Eli Hueje and his family own a farm called La Albania in Planadas, Tolima. They mostly grow caturra and are ASOPEP members. ASOPEP is the local cooperative which they joined in 2015 to help find better markets for their coffee. With help of the cooperatives training program he started to specialize in producing specialty coffee. In 2018 he entered his first microlot into a regional coffee competition and got the 2nd place. That was the last bit of motivation he needed to devote himself to produce only specialty coffee.
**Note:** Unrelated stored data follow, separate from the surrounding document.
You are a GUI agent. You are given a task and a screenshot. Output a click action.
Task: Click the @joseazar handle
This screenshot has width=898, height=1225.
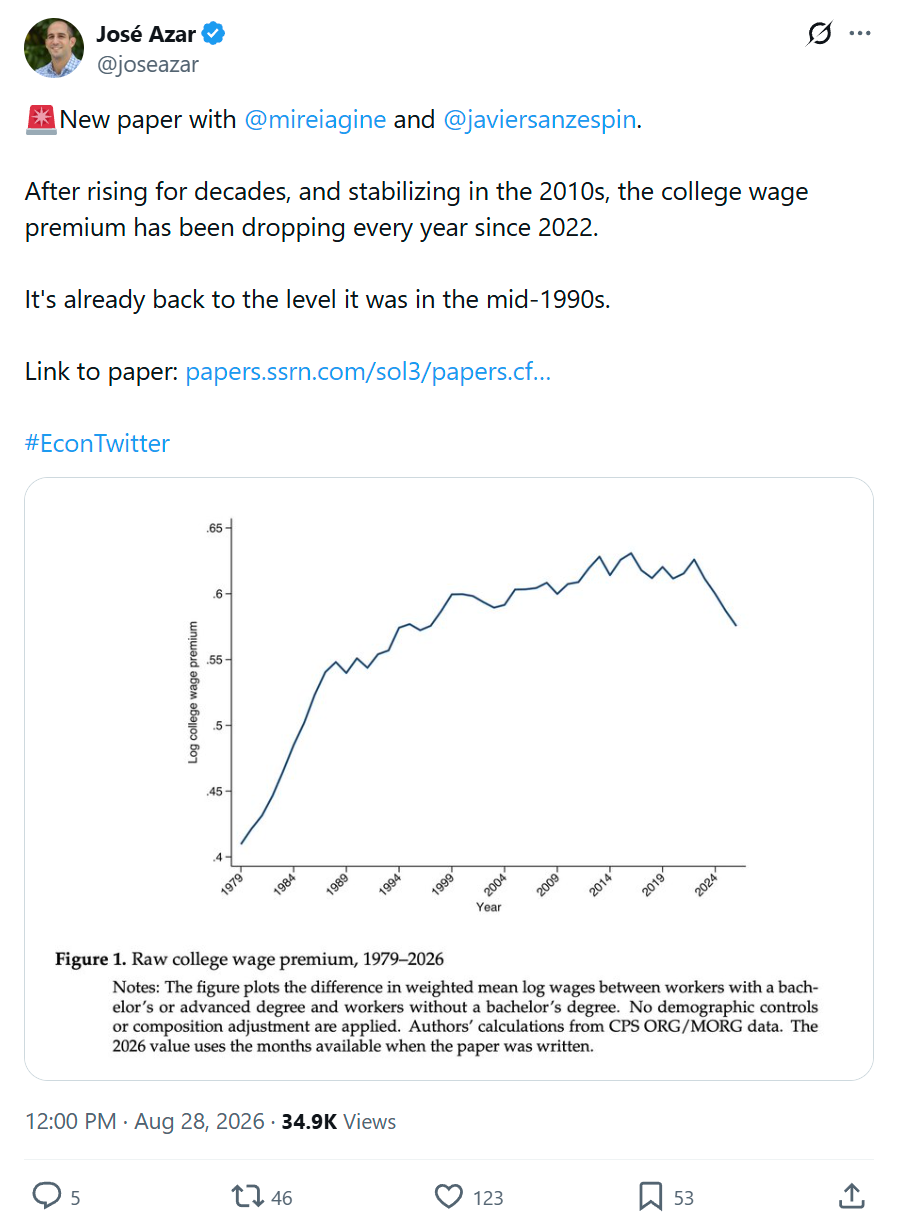[147, 65]
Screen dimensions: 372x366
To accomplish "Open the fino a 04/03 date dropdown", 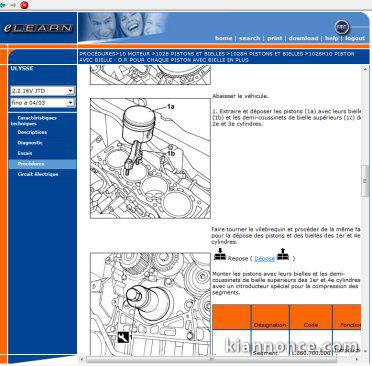I will pyautogui.click(x=43, y=103).
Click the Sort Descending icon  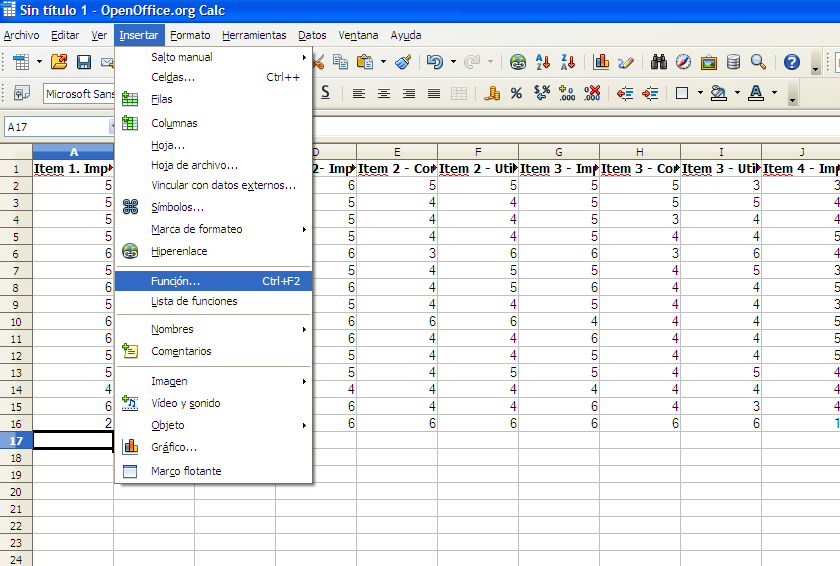[567, 62]
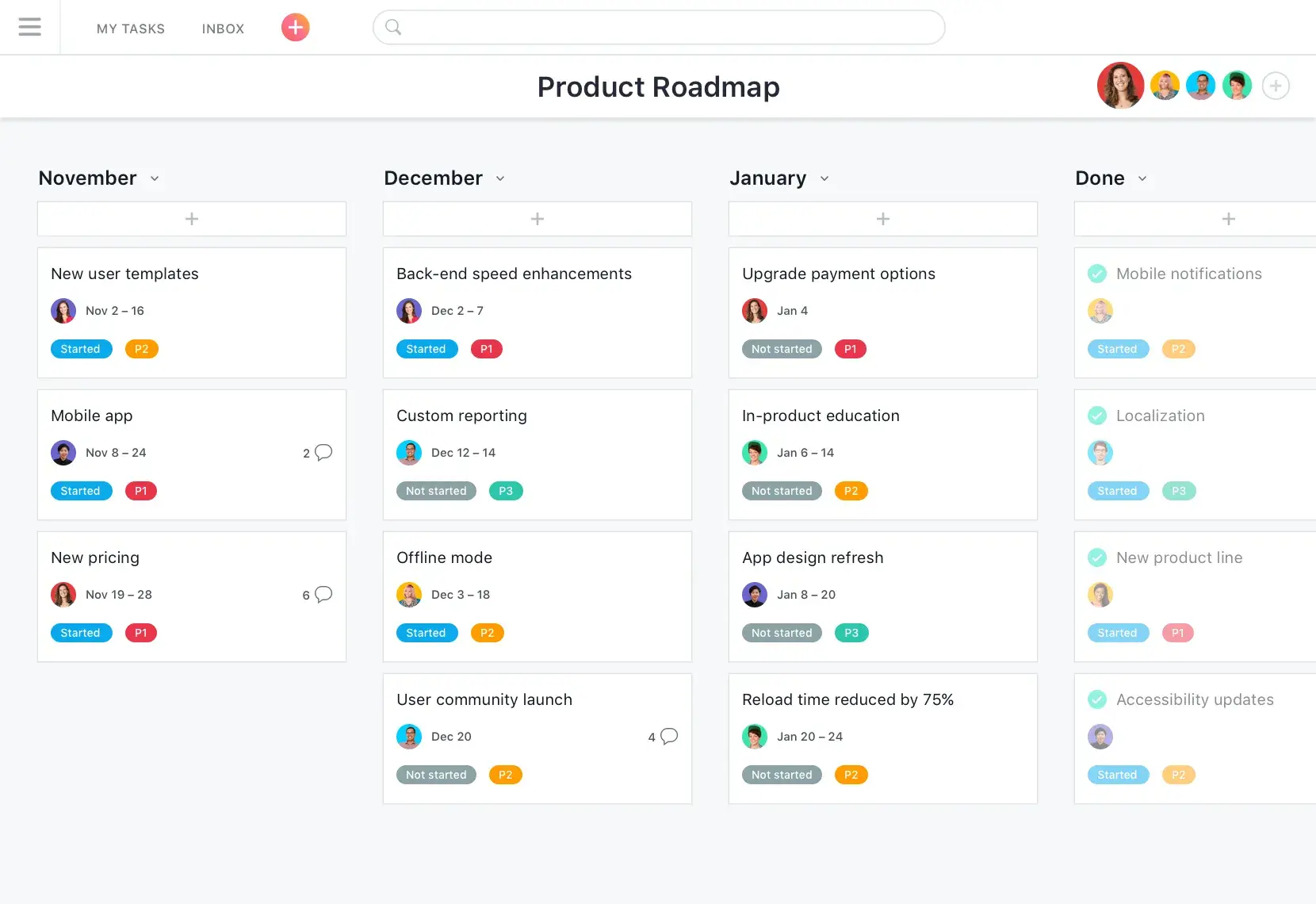Add a task to November column
This screenshot has width=1316, height=904.
click(x=192, y=219)
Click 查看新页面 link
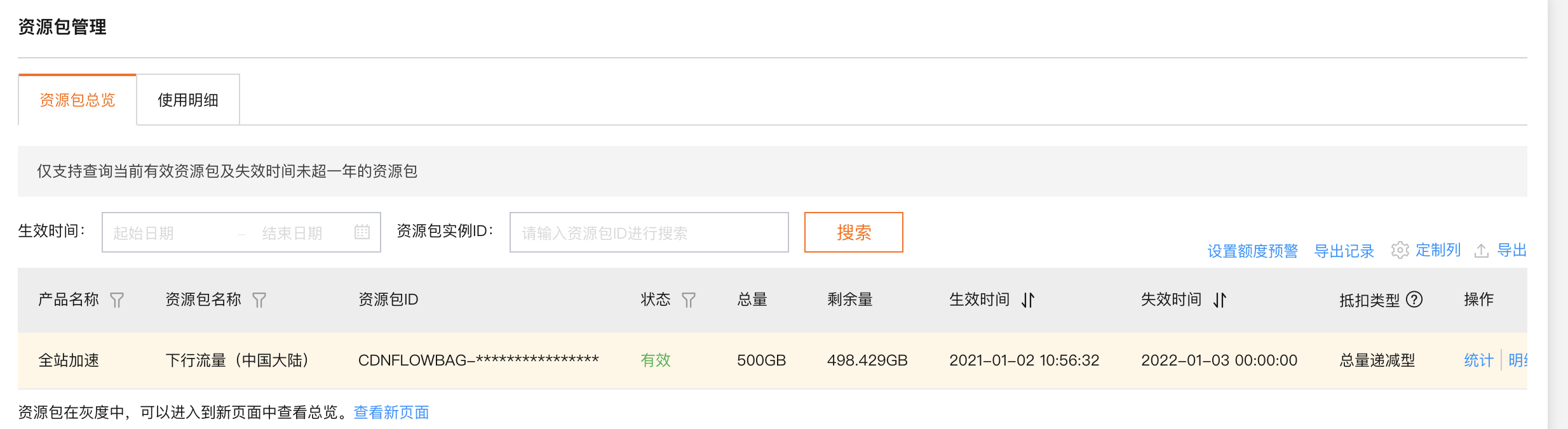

This lot of caturra comes from one of the highest places at his farm, around 1950 meters above sea level. This is about the highest altitude where coffee can grow. After picking and hand sorting by Eli and his family the cherries are stored inside grainpro bags to have a first fermentation for 48 hours. After that they are pulped, washed and left to dry on raised beds.
Country | Colombia
Region | Tolima
Producer | Eli Hueje
Variety | Caturra
Process | Washed
A recipe for the perfect espresso depends on a lot of parameters: machine, grinder, water, filter basket, coffee beans etc. In our bar in the Hague we take the following recipe as a starting point:
19 grams of coffee for an output (yield) of 45 grams of espresso (double espresso). The brewing temperature is 92,5 degrees °C and we brew our espresso’s with 7 bar instead of the regular 9 bar, just because we discovered that we like our espresso better this way. We aim for 25 seconds extraction time.